Elle avait aimé son mari, pensait-elle. Aimé réellement, et de manière passionnée, même si la pression de leurs parents les avait peut-être poussés trop tôt vers les mornes plaisirs de la vie de famille et de l’existence conjugale. Mais elle se sentait si seule maintenant depuis des mois. De longs mois d’absence, de solitude, dédaignée, et ne prenant qu’une nouvelle tristesse à leurs décevantes retrouvailles. Bien sûr, elle comprenait qu’il n’avait guère le choix. Son devoir. Devoir, même envers sa famille et ce que la Société attendait. Être un homme. Il le lui avait expliqué longuement. C’était incontestable. Elle y voyait pourtant une forme de trahison contre elle. Quelle genre d’homme pouvait donc ainsi délaisser sa femme ?
Il l’avait abandonnée. Oui, abandonnée en lui laissant la charge d‘innombrables responsabilités, qui venaient s’ajouter à celles dont elle le déchargeait déjà en temps normal. Tout cela avait épuisé sa patience d’abord, puis son amour. Elle ne nourrissait plus envers lui qu’un froid détachement, mâtiné de la pensée des enfants. Un sentiment de même nature que celui nourri en regardant un vieux cliché sépia d’êtres autrefois aimés et disparus. Son mari était devenu pour elle une théorie. Au quotidien, elle le vivait comme un embarras.
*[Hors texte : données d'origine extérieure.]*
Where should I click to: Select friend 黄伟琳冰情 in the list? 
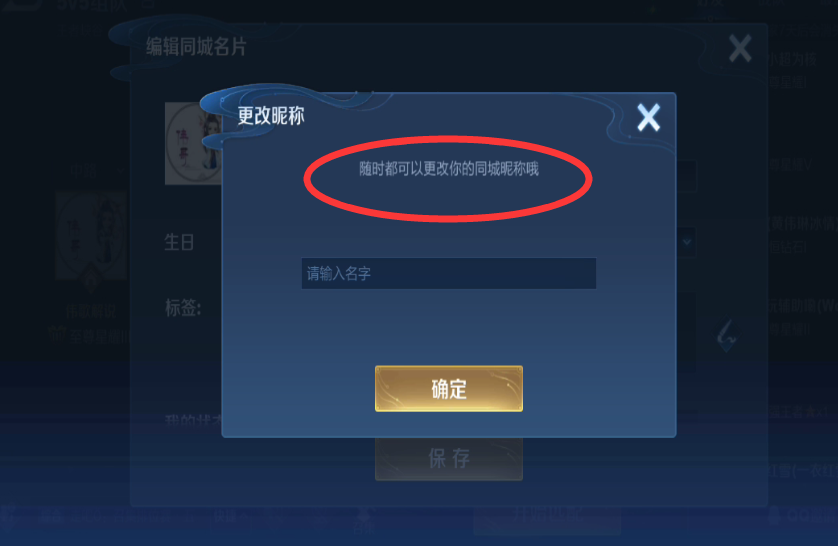(802, 223)
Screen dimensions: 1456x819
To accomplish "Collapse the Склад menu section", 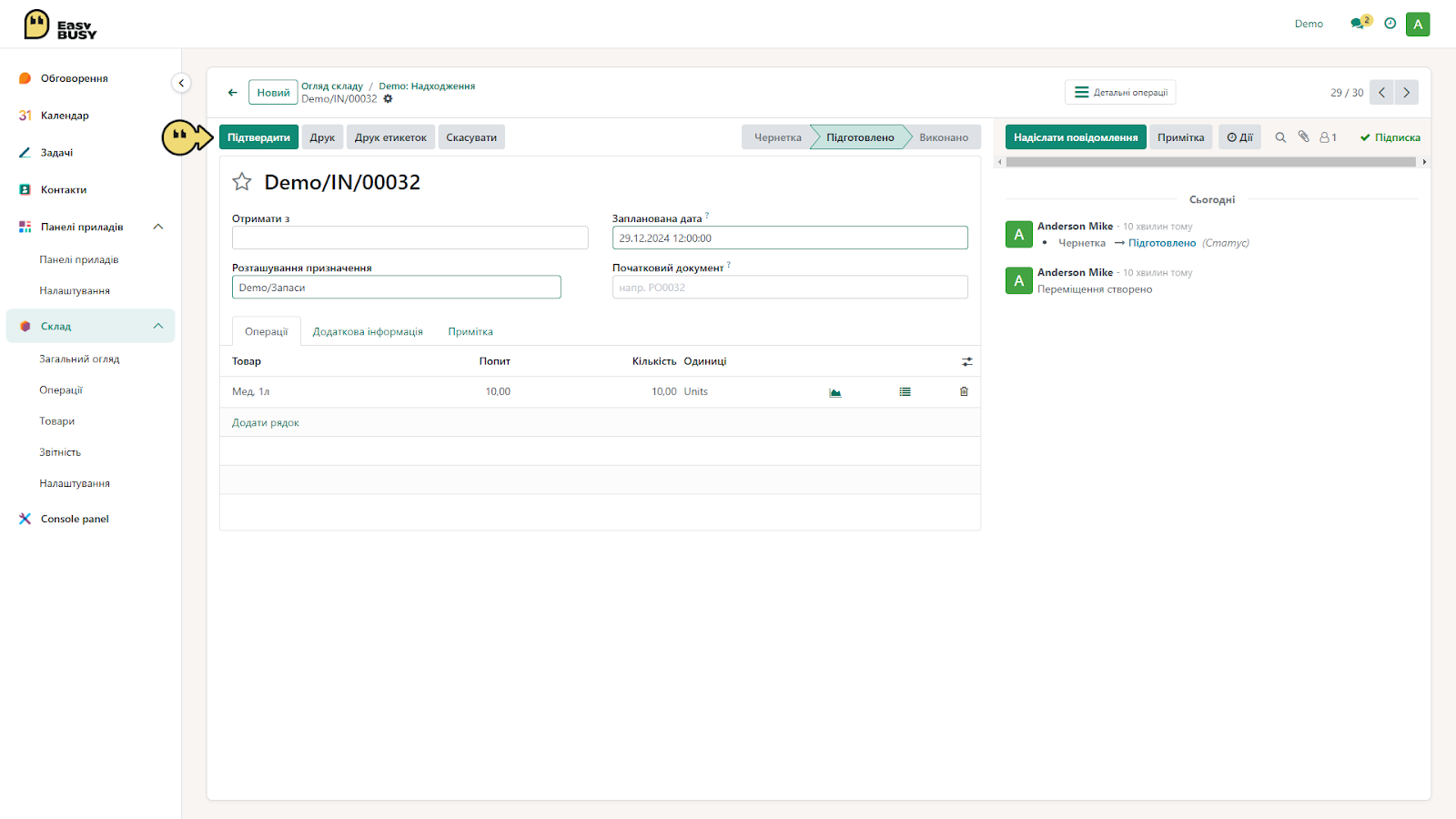I will click(158, 326).
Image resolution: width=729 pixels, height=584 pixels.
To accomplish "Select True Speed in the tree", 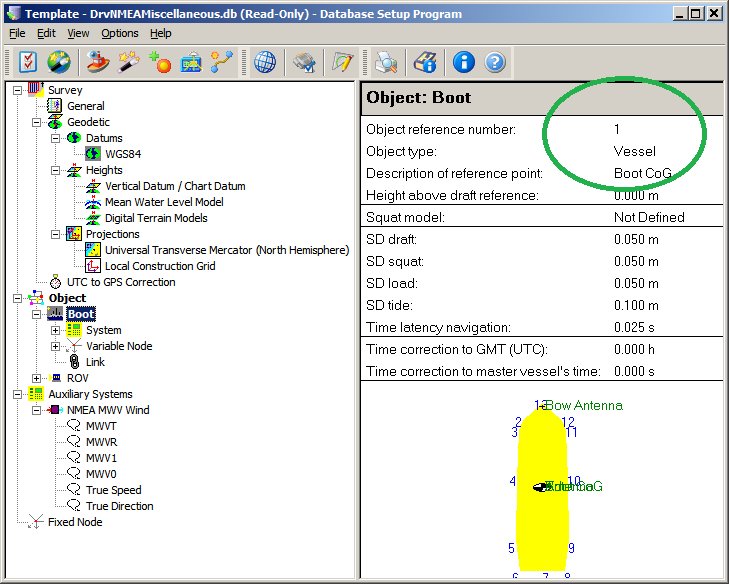I will [113, 490].
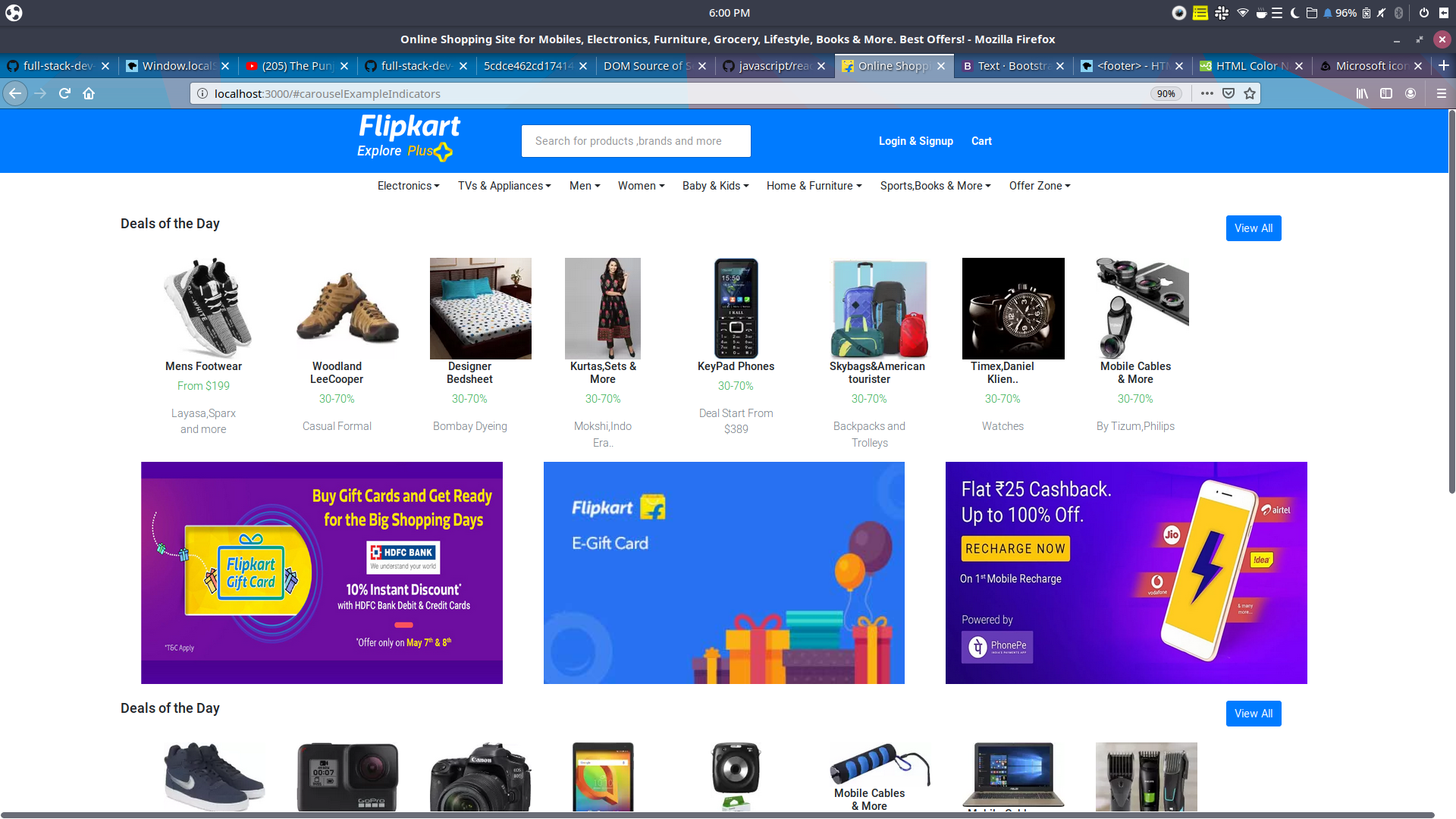The height and width of the screenshot is (819, 1456).
Task: Open the Offer Zone dropdown
Action: (x=1040, y=186)
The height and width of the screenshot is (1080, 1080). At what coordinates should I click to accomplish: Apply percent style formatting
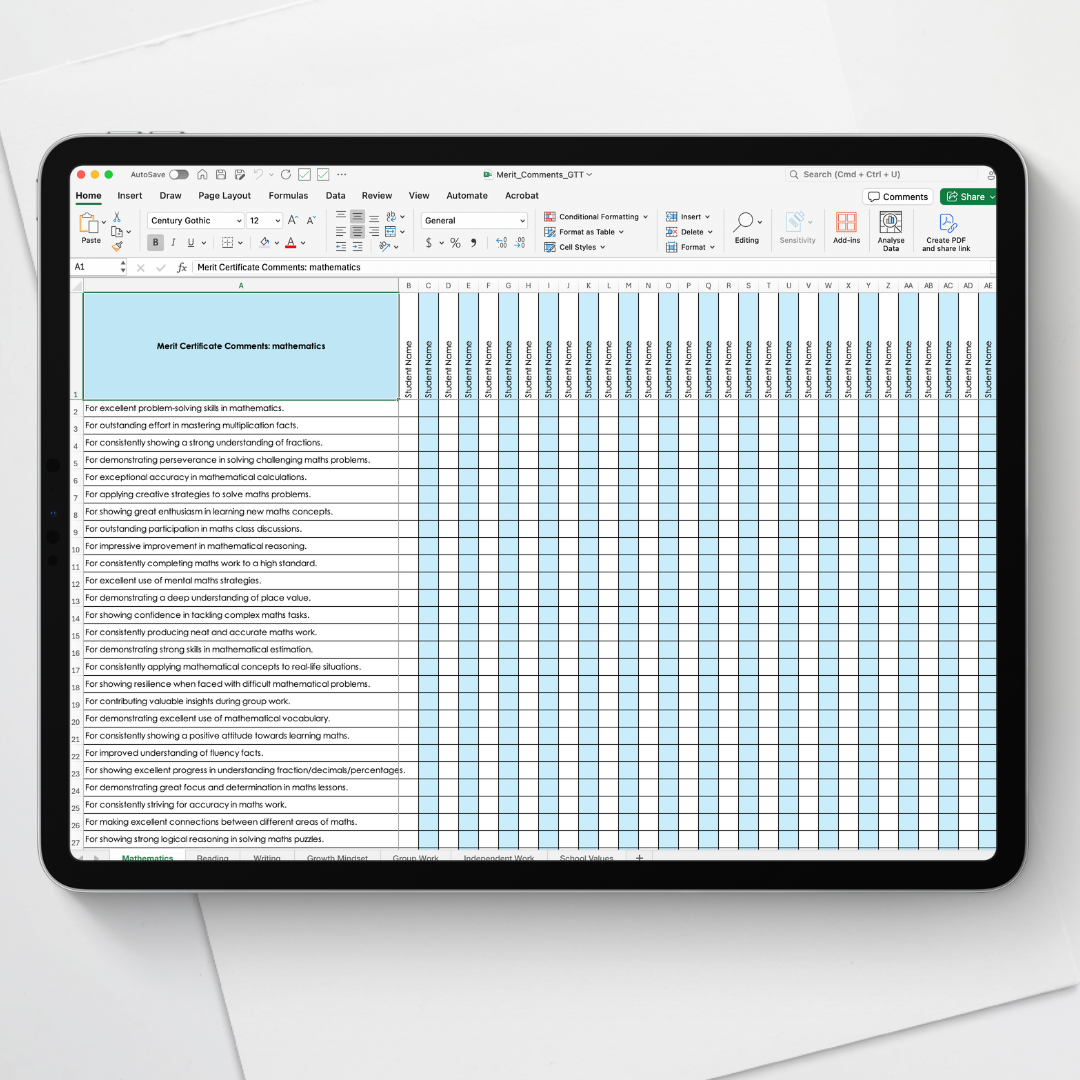click(x=455, y=243)
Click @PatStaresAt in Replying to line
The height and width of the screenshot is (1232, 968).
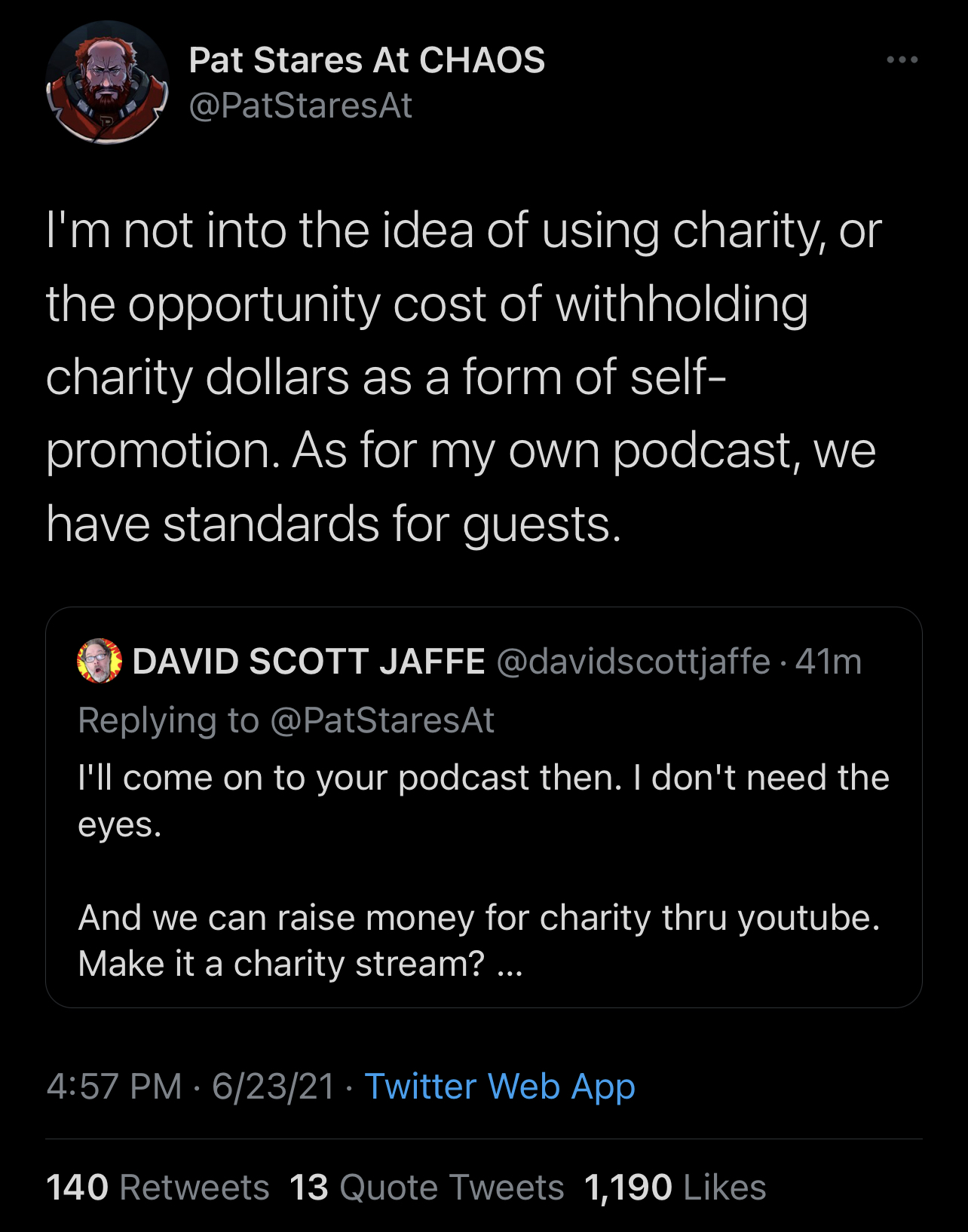tap(381, 720)
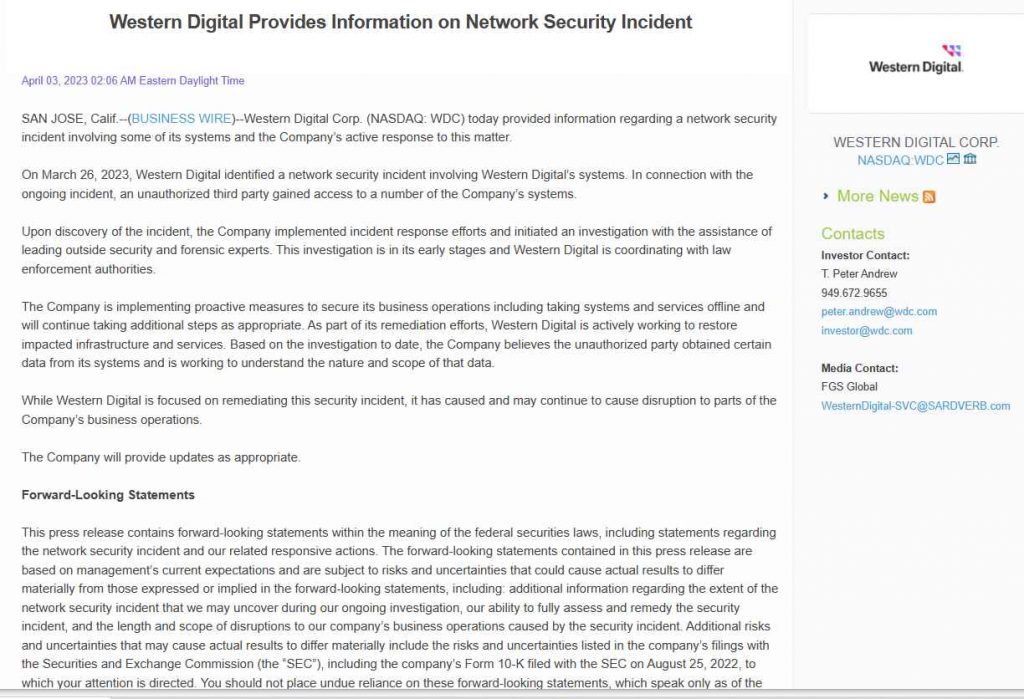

Obligé de faire semblant, obligé de se cacher, et nourrir encore malgré tout le reste un vague sentiment de honte, du fait de l’absence de clarté de la situation.
Ils n’auraient pas dû avoir à se dissimuler ainsi. Son mari avait fait son choix. Pourquoi devrait-elle être jugée pour le sien ? Ce qu’elle vivait désormais méritait mieux. Ce qu’ils vivaient était beau, s’agissant de la chose la plus naturelle du monde. Oui il y avait le devoir, oui il y avait les conventions d’un monde étriqué, mais il y avait aussi l’amour, la vie, des corps pleins de sève et vie, entremêlés de désir. Ils s’aimaient, de toute la puissance de leurs corps. Ils s'aimaient librement. Aucun sentiment si fort ne pouvait avoir une nature fondamentalement mauvaise. Elle s’abandonna encore plus, frémissant de chaque sensation tirée des jeunes bras musclés l’étreignant. Encore une fois ! La dernière ! Éternellement !
La sonnette de la maison les interrompit. C’était le facteur. Il portait un pli, l’air gêné. Il n’eut pas à le lire mais annonça simplement la nouvelle. Son mari était mort, tombé au champ d’honneur : à Verdun.